Bill Bryson wrote this book called "The Short History of Nearly Everything" and there's a part in it where he's talking about that exchange of atoms and how your when you touch something there's always an exchange of atoms and--

Yeah, it's called spiritual amodient, that every thing on earth has. If you touch the finger bone of Thomas Becket, you get a bit of his spiritual amodient. Rub it on your face and it will make you very Anglo Saxon, in fact.

And now it'll be with you forever.

Lovely. Yeah.

So with that in mind, who was the first person that you you played these songs for? Who was the first person that got to experience it after you?

I think everyone was around at the time, you know? That's very vague, isn't it?

It is very vague.

Also very accurate.

So you're not somebody who hides their music away while you're while you're making it, you kind of--

I'm less ebullient as I used to be when I was younger. I used to pester people to listen to stuff all the time, and drove many people mad over the years.

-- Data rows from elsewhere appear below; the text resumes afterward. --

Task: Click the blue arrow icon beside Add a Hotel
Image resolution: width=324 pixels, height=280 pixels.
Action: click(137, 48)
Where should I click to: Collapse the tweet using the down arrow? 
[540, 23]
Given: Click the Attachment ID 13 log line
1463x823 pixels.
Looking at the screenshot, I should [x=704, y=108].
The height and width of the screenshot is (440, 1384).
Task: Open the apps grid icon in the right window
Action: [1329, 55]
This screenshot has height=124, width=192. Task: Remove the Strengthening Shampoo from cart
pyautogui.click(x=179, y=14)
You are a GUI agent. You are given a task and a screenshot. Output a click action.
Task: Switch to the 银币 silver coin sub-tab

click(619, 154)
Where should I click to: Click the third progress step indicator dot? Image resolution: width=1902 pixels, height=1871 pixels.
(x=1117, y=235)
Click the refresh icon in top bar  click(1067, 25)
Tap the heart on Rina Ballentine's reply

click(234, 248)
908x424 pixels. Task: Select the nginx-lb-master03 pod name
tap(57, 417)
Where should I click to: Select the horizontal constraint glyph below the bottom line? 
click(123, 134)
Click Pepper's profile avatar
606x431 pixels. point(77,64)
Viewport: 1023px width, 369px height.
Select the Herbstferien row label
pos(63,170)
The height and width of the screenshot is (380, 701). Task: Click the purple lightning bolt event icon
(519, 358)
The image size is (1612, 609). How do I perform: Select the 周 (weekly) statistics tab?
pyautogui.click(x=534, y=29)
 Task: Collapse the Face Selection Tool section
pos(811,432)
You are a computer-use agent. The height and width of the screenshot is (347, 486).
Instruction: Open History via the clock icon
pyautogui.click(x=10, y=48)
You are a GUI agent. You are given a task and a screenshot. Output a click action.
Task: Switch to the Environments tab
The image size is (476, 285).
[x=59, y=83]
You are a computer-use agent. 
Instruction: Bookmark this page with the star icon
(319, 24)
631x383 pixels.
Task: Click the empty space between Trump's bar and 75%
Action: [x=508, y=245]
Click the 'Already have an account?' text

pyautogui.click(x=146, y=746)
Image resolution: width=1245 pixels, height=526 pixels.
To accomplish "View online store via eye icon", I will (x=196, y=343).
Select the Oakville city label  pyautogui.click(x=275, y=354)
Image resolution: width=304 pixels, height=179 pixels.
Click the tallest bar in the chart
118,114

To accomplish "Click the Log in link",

So I'm much more circumvect in my music, but I'm happy to just play music, and play the piano all the time. The records have sort of--they're records, aren't they? I like it in the moment, really I like just playing music with people, or just playing simply.

Well I don't want to spread rumors here. But I've read it enough times that I feel like it must be true that you originally started this project as a live experience, it was supposed to be something that was started. So how did that transition?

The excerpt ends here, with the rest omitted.